Further the fact that the driving direction is produced correctly at times and incorrectly at other times leads to a disadvantage that the focusing lens group is compelled to generate oscillation. As the result, the focus motor incurs wasteful consumption of electricity or the members of the focus driving section undergo unnecessary wear.
In the description given so far, the motion of shift compensation has been portrayed as alternately repeating the motion of power variation and the motion of shift compensation for the sake of easy understanding. When the device is adapted for these two motions to proceed simultaneously, it permits a decrease in the time required for the operation and enjoys an improvement in operational efficiency. Where the varifocal lens operates by itself or by the use of part of the control system of the camera body, the variable power motor and the focus motor both rely for supply of power upon a battery and, for the control system which constitutes itself a load of the battery, the two motors mentioned above are a typical heavy load. When the two motors are simultaneously operated, therefore, the power source incurs a change (drop) of voltage and entails a disadvantage that the operating speed is lowered and the accuracy of positional control of the focusing lens group and the variable power lens group is impaired. The varifocal lens is generally composed of a number of lens groups and the individual lens groups have their motions controlled by means of cam grooves incised in a cam frame and these cam grooves have mutually different shapes. When the focal length is changed from the shortest level to the longest level, for example, the varifocal lens has a disadvantage that it fails to produce the motion of power variation at a uniform speed because the load as viewed from the standpoint of the variable power motor (the torque required for the change mentioned above) is never uniform but is largely varied by the position to which the variable power lens group is moved.

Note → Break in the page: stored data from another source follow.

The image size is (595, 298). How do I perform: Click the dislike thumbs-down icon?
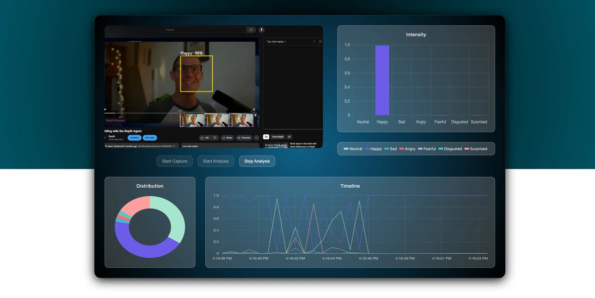pos(214,138)
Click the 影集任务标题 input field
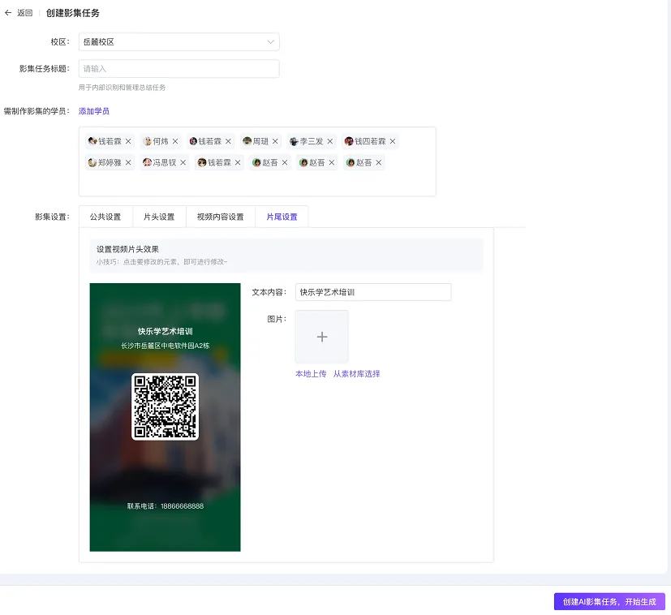The width and height of the screenshot is (671, 615). point(179,68)
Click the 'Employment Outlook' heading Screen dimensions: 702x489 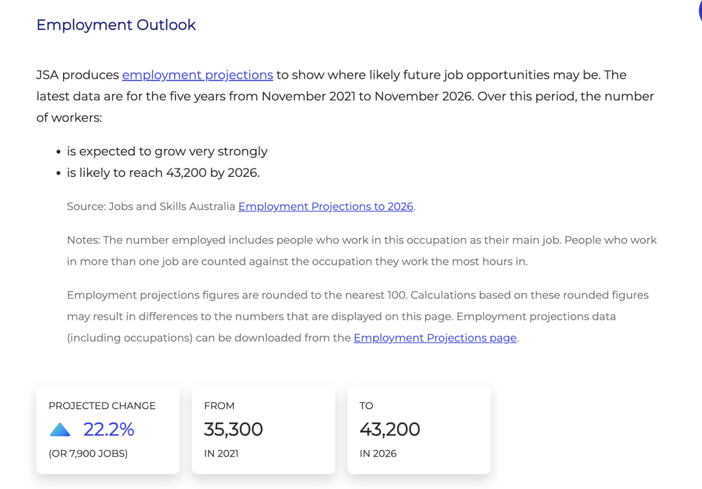116,25
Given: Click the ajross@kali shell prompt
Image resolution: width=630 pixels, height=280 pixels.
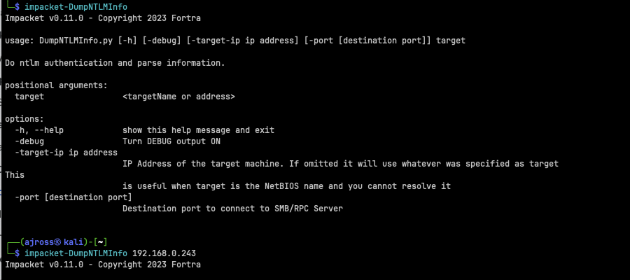Looking at the screenshot, I should point(54,242).
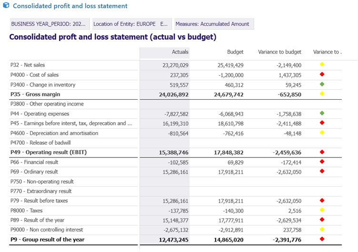Image resolution: width=358 pixels, height=252 pixels.
Task: Click the red indicator for Operating result (EBIT)
Action: (x=322, y=152)
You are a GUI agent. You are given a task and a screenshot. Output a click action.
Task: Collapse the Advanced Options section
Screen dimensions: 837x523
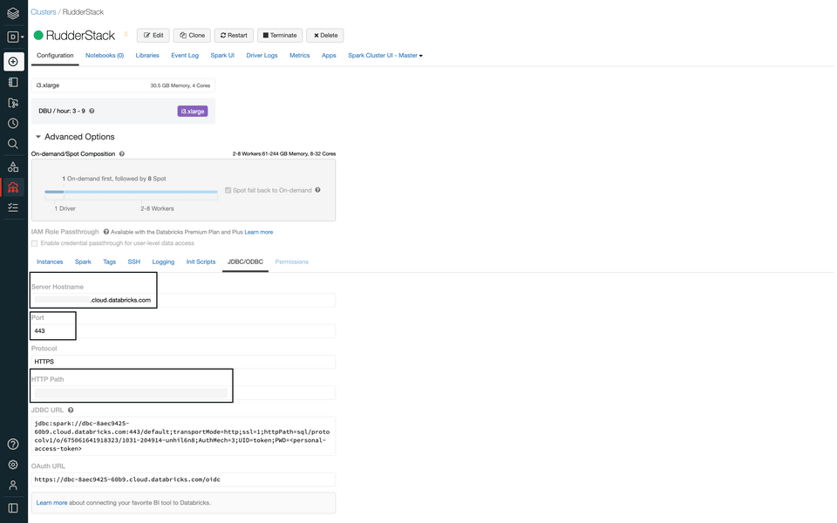[38, 136]
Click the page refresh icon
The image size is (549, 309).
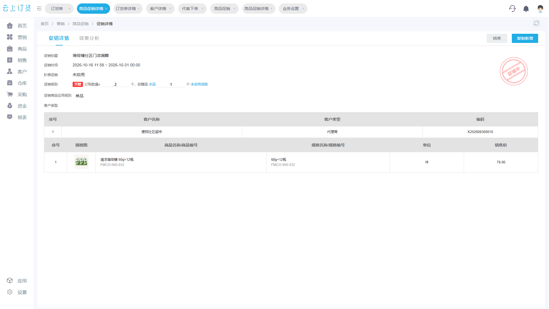(x=536, y=23)
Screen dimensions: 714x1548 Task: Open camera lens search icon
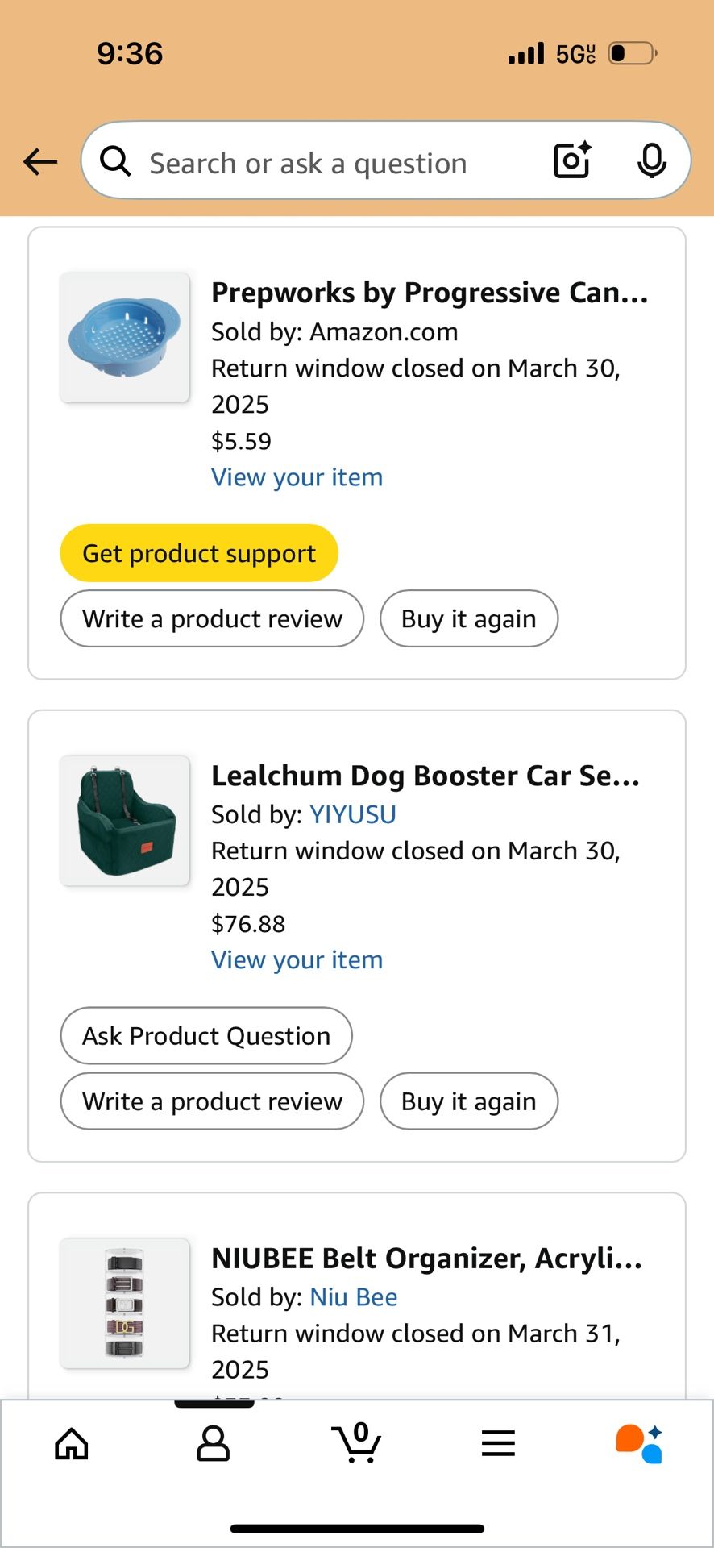572,160
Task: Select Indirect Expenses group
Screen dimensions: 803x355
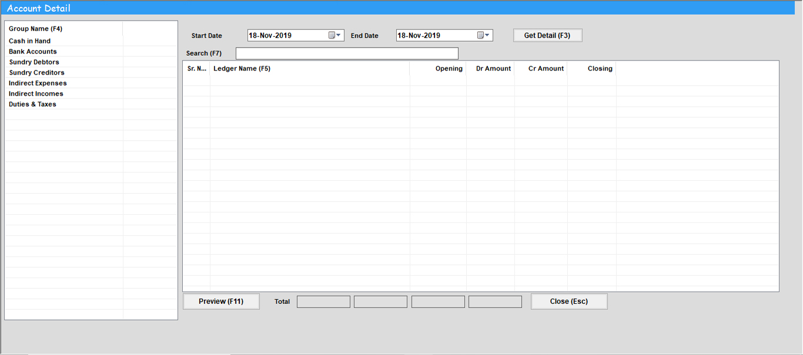Action: tap(38, 83)
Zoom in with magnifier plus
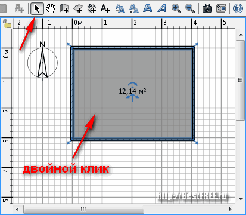The height and width of the screenshot is (215, 246). pyautogui.click(x=176, y=9)
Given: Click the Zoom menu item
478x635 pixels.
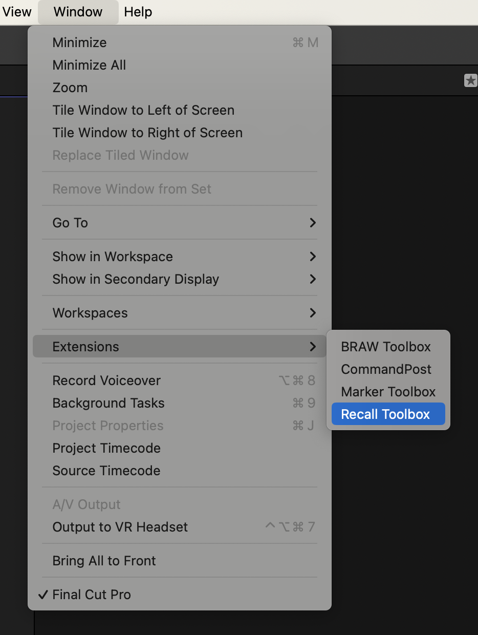Looking at the screenshot, I should 70,88.
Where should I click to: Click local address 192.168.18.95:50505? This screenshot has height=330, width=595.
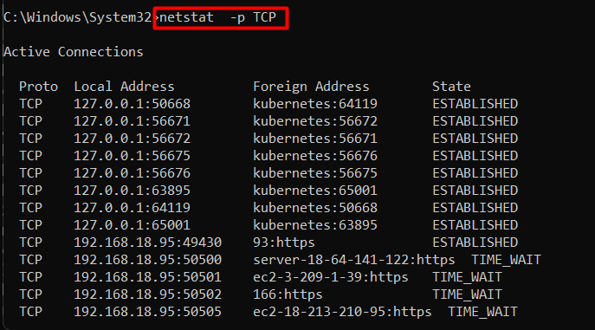[x=147, y=312]
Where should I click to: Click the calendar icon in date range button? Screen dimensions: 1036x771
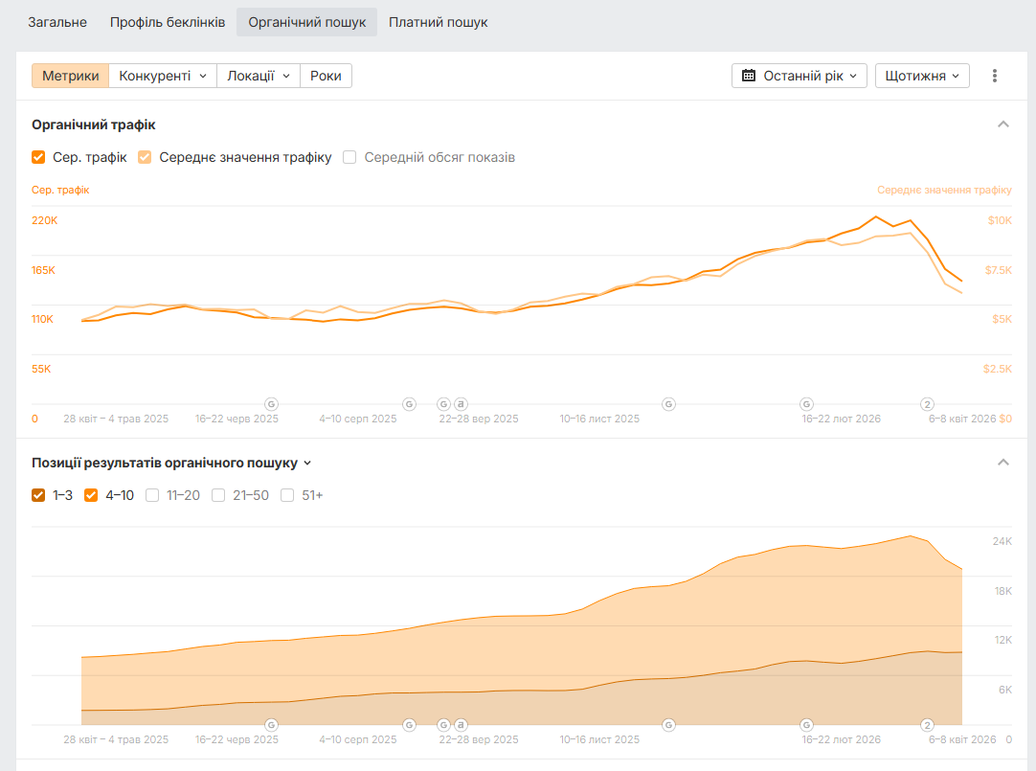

From this disadvantage is further derived a drawback that the change of the angle of view is uniform relative to the motion of power variation and the scene produced in the finder has poor appearance particularly when the motion of power variation and the motion of shift compensation are alternately repeated. In other words, this drawback resides in impairment of the accuracy of control. Even when the motion of power variation and the motion of shift compensation are allowed to proceed simultaneously, there is the possibility that the load will be lightened instantaneously and the variable power lens group will be moved with a long quick stroke and, as the result, the shift compensation will exceed the allowable range and, in the worst case, go out of control.